## [WRITTEN PROBLEM]
Rewrite the passage about Leroy Johnson from "Leroy Johnson (December" to "him in 1947.", replacing "New Orleans, LA" with "New Orleans, Louisiana".

## [QUOTED PASSAGE]
··········
Leroy Johnson (December 6, 1919 – December 15, 1944) was a United States Army soldier and a recipient of the United States military's highest decoration, the Medal of Honor, for his actions in World War II. Camp Leroy Johnson in New Orleans, LA, was renamed after him in 1947.

Biography
Johnson joined the Army from Oakdale, Louisiana on November 26, 1941 and was assigned to the 32nd Infantry Division. On April 6, 1943, Sgt. Johnson was awarded the Silver Star for gallantry in action against entrenched Japanese at Senananda. By December 15, 1944, he was serving as a Sergeant in Company K, 126th Infantry Regiment, 32nd Infantry Division during the Battle of Leyte. On that day, near Limon, Leyte, the Philippines, he smothered the blast of two enemy-thrown grenades with his body, sacrificing himself to protect those around him. For this action, he was posthumously awarded the Medal of Honor ten months later, on October 2, 1945.
··········
## [SUPPLIED MATERIAL]

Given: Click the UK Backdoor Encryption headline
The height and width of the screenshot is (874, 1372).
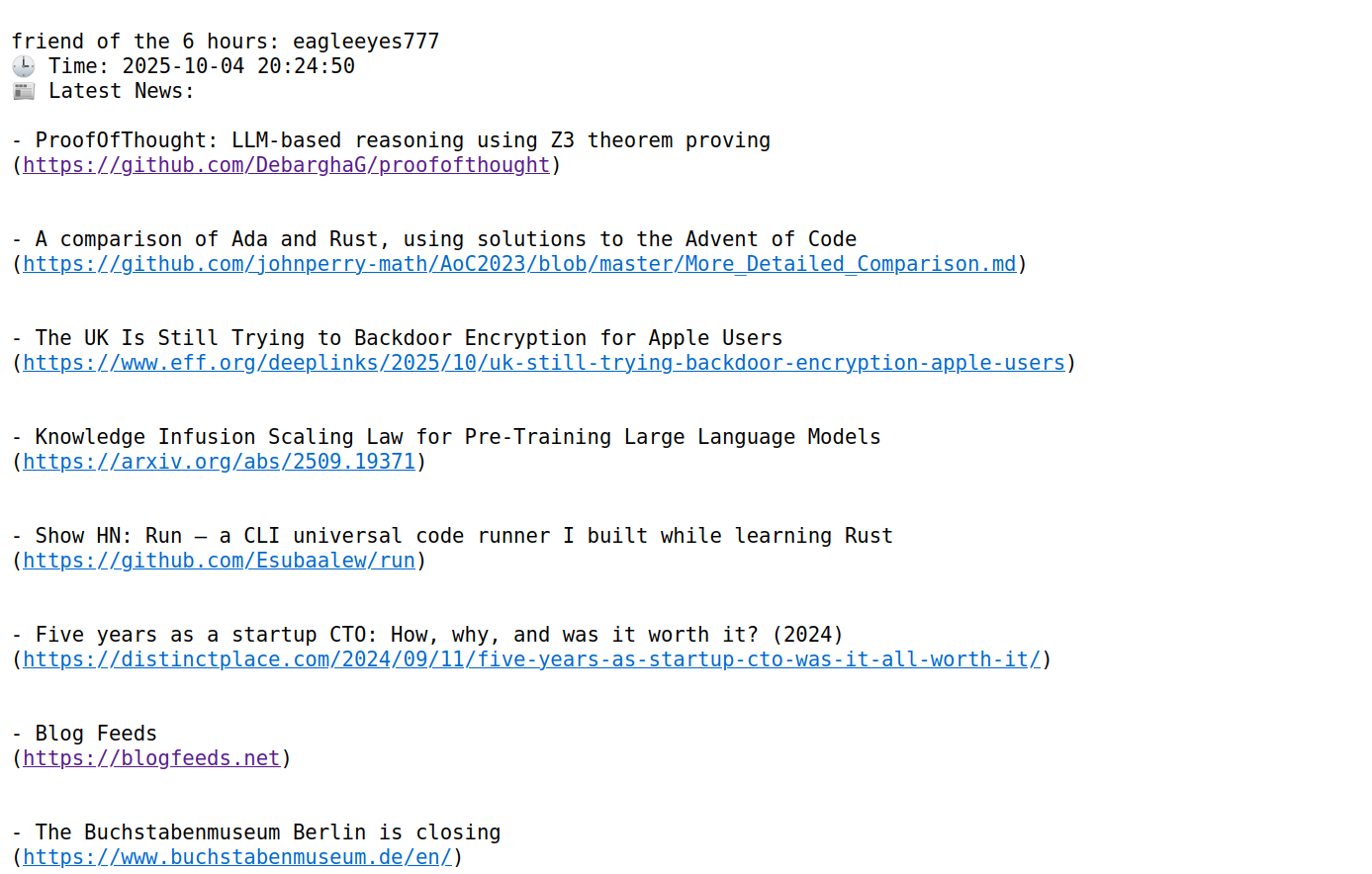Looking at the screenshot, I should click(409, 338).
··········
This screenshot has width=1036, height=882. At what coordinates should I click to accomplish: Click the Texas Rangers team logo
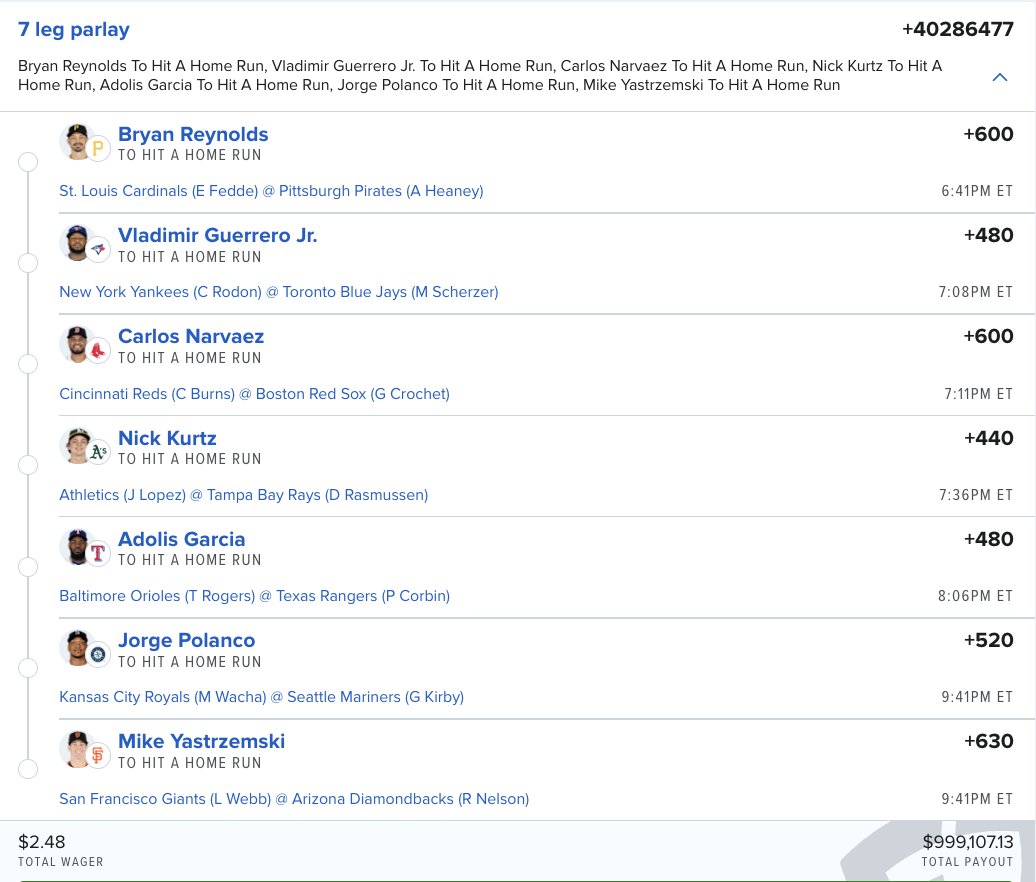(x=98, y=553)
··········
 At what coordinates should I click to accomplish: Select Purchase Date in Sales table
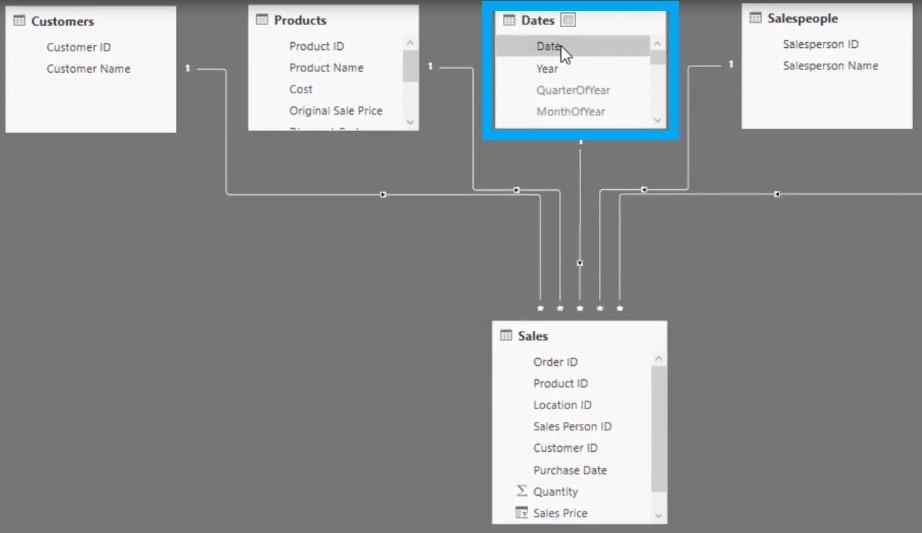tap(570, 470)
··········
## [EXERCISE OUTPUT]
Leroy Johnson (December 6, 1919 – December 15, 1944) was a United States Army soldier and a recipient of the United States military's highest decoration, the Medal of Honor, for his actions in World War II. Camp Leroy Johnson in New Orleans, Louisiana, was renamed after him in 1947.